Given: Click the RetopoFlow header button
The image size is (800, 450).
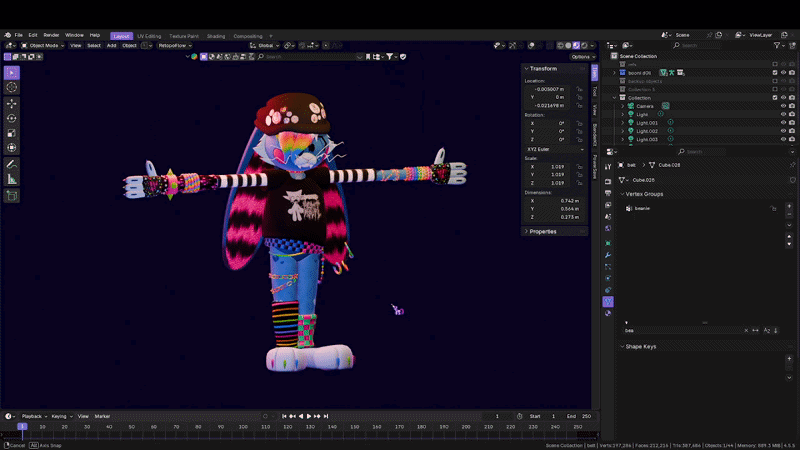Looking at the screenshot, I should [172, 45].
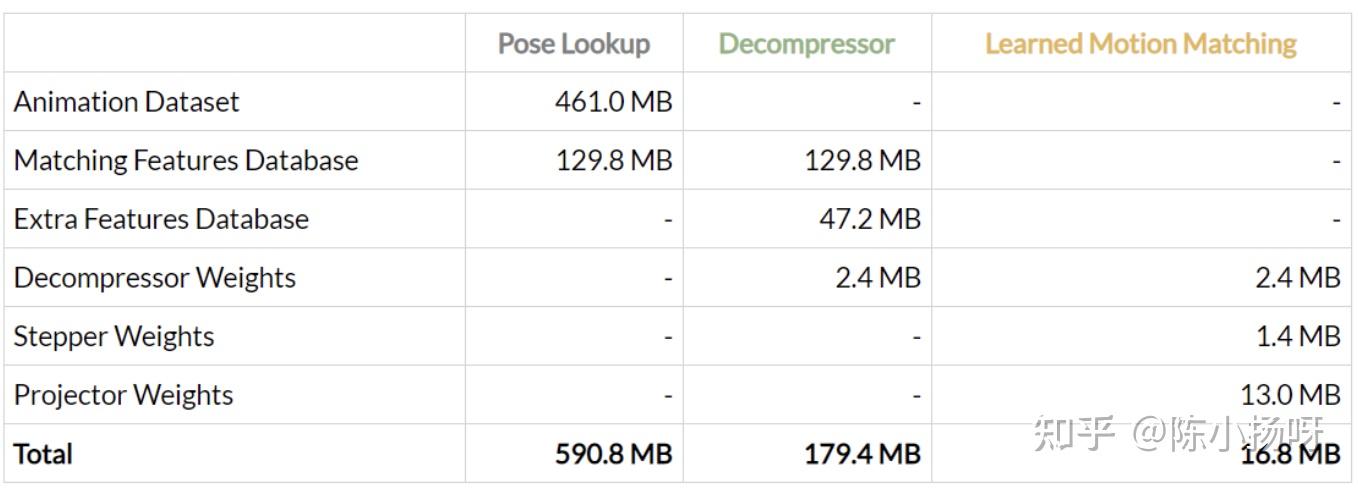Image resolution: width=1358 pixels, height=488 pixels.
Task: Click the 461.0 MB cell
Action: [613, 102]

### Description of the task
All of the listing should be transcribed exactly, but none of its images.

### Exercise answer
Given: Click the RetopoFlow header button
The image size is (800, 450).
Looking at the screenshot, I should [172, 45].
Image resolution: width=1358 pixels, height=488 pixels.
Task: Click the 461.0 MB cell
Action: [613, 102]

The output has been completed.